As for choosing between AWS and Azure, you should be able to run your workloads in either. Price-wise, Microsoft recently committed to matching AWS pricing, so no difference there. For running Microsoft workloads, it's worth considering that Microsoft supports the whole stack all the way up for Azure workloads, whereas I'm not sure how much support Amazon is able to provide when strange things happen in IIS, for example.
Pricing for Azure: http://www.windowsazure.com/en-us/pricing/calculator/
That said, I think the first thing to decide would be whether you're looking for Infrastructure as a Service (IaaS) or Platform as a Service (PaaS). The Iaas approach means forklifting your current servers from where they are to the cloud datacenter, with little else changing.

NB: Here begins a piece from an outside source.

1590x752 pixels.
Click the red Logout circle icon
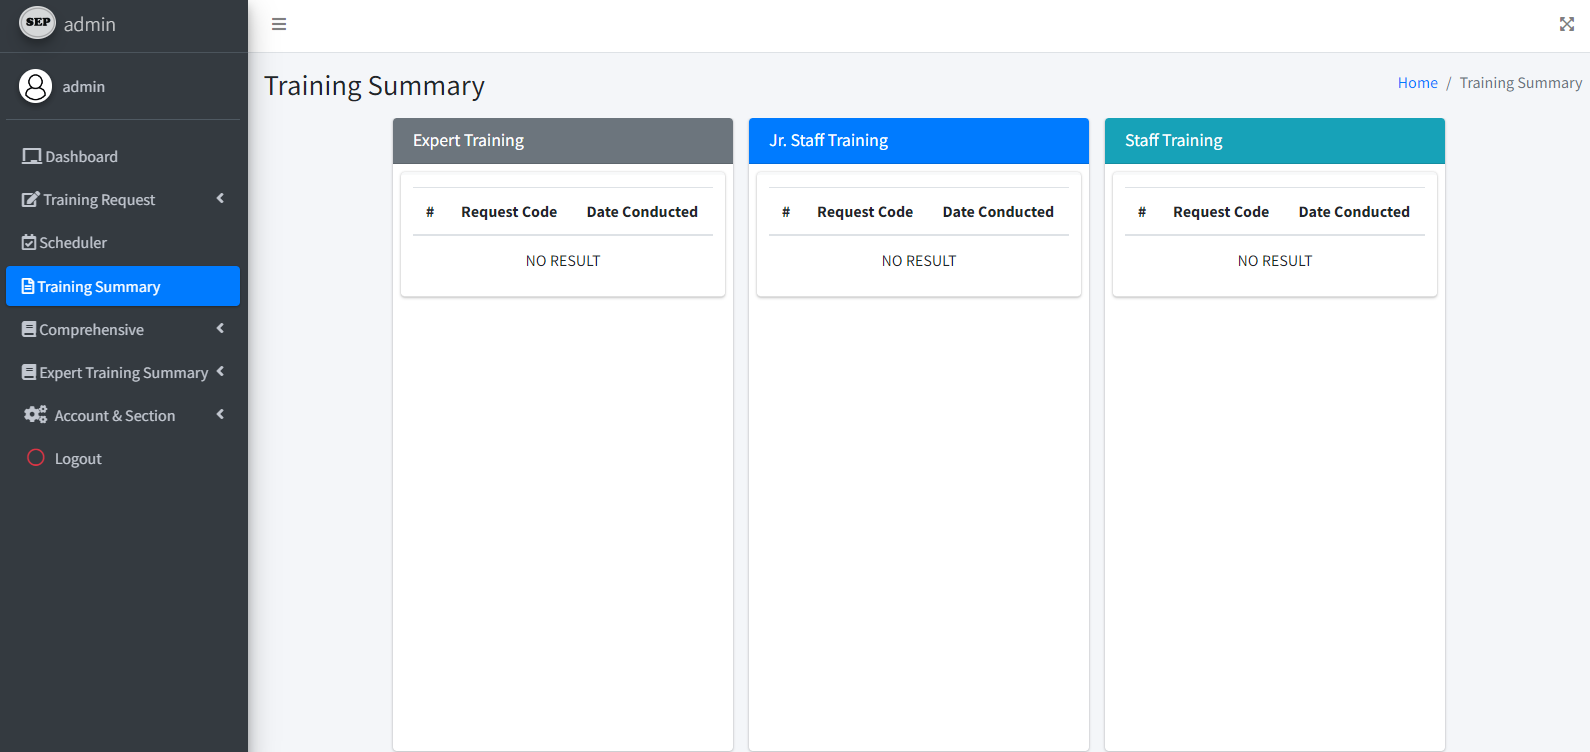pyautogui.click(x=36, y=458)
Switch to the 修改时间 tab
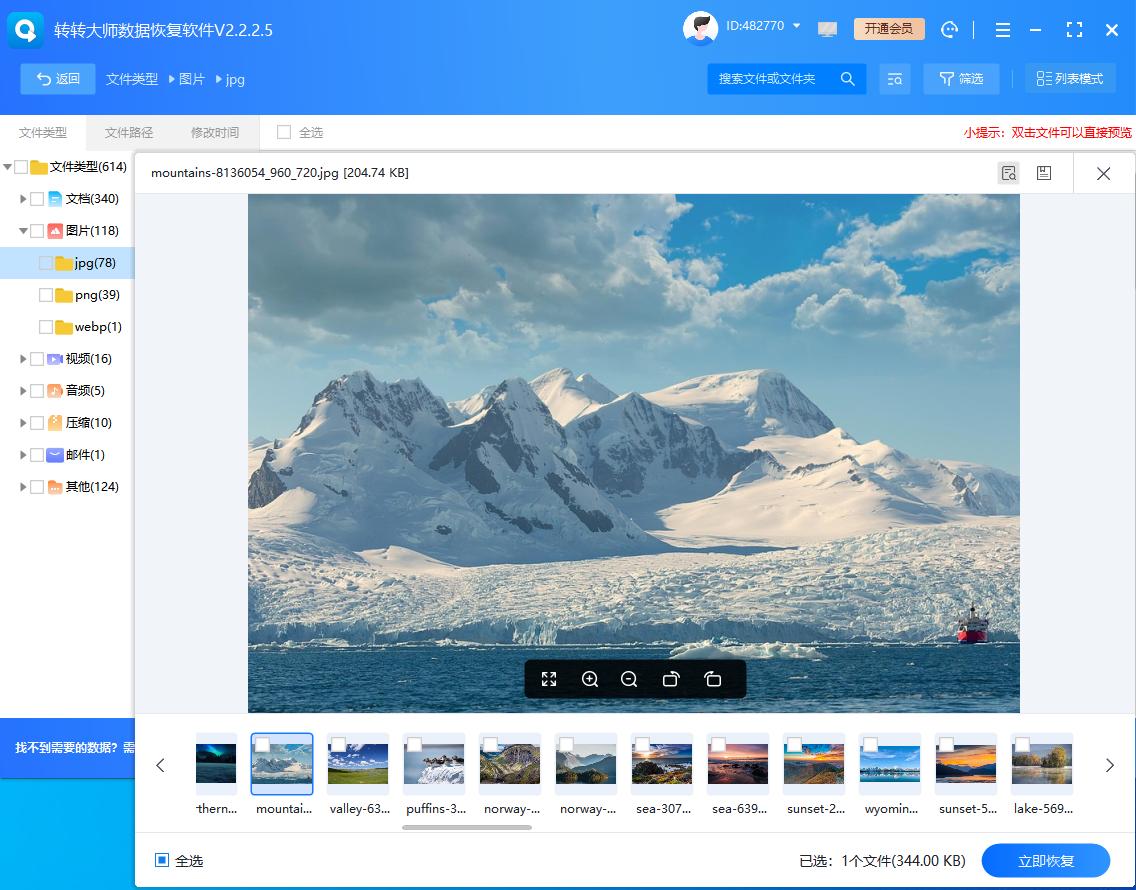This screenshot has width=1136, height=890. pyautogui.click(x=214, y=131)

The PaaS approach means refactoring your website or application to run on top of Azure, for example, rather than within IIS on your server. This would probably mean more work but you would get all of the benefits of a modern web service built for the cloud. See for example:
http://cloud.dzone.com/articles/developers-perspective-iaas-vs
You also mentioned SSDs. If that implies you have performance intensive requirements, make sure you set up some test servers and get a feel for the performance in AWS or Azure first. My testing in Azure has shown excellent read speeds, but not screaming write speeds. And you won't get SSD performance. But there is plenty of caching going on, so that may be OK. Capacity-wise, multiple TBs of data are no problem.